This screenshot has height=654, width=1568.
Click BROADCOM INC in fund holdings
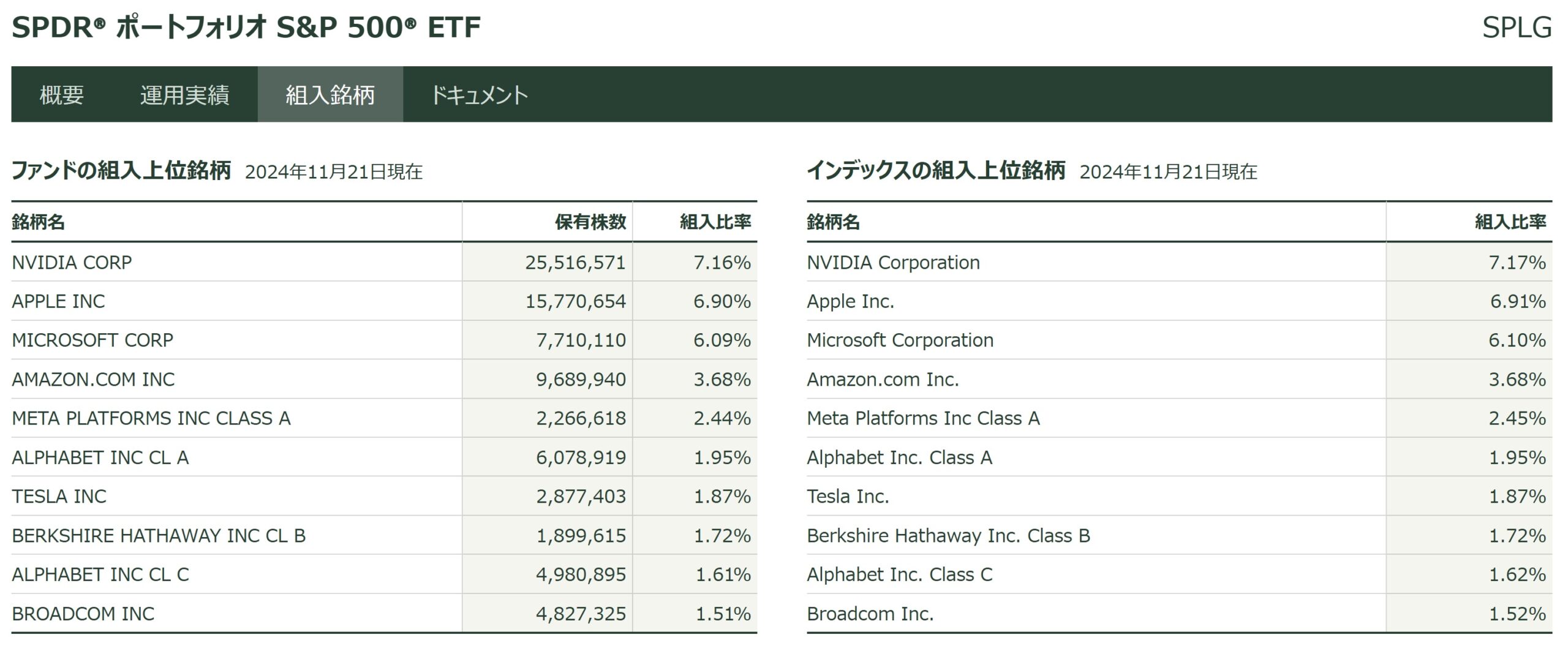click(83, 614)
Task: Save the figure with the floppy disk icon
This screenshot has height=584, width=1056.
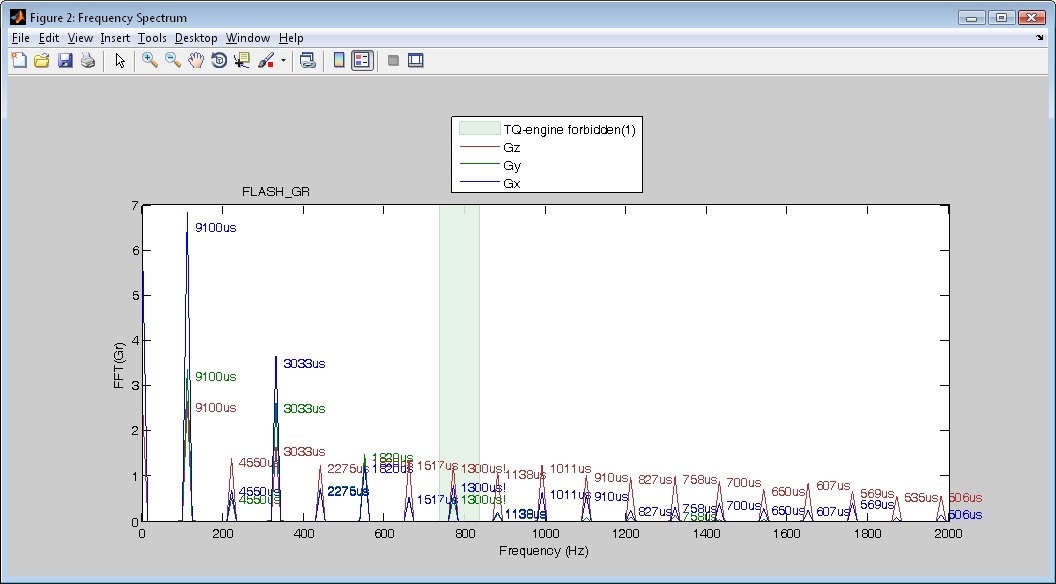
- - -
=== Objective ===
Turn the data above into a numbered list with one line per item, skipping blank lines and leaving out the pictures.

=== Written reply ===
1. This screenshot has height=654, width=1568.
2. Click BROADCOM INC in fund holdings
3. click(83, 614)
4. Task: Save the figure with the floppy disk icon
5. This screenshot has height=584, width=1056.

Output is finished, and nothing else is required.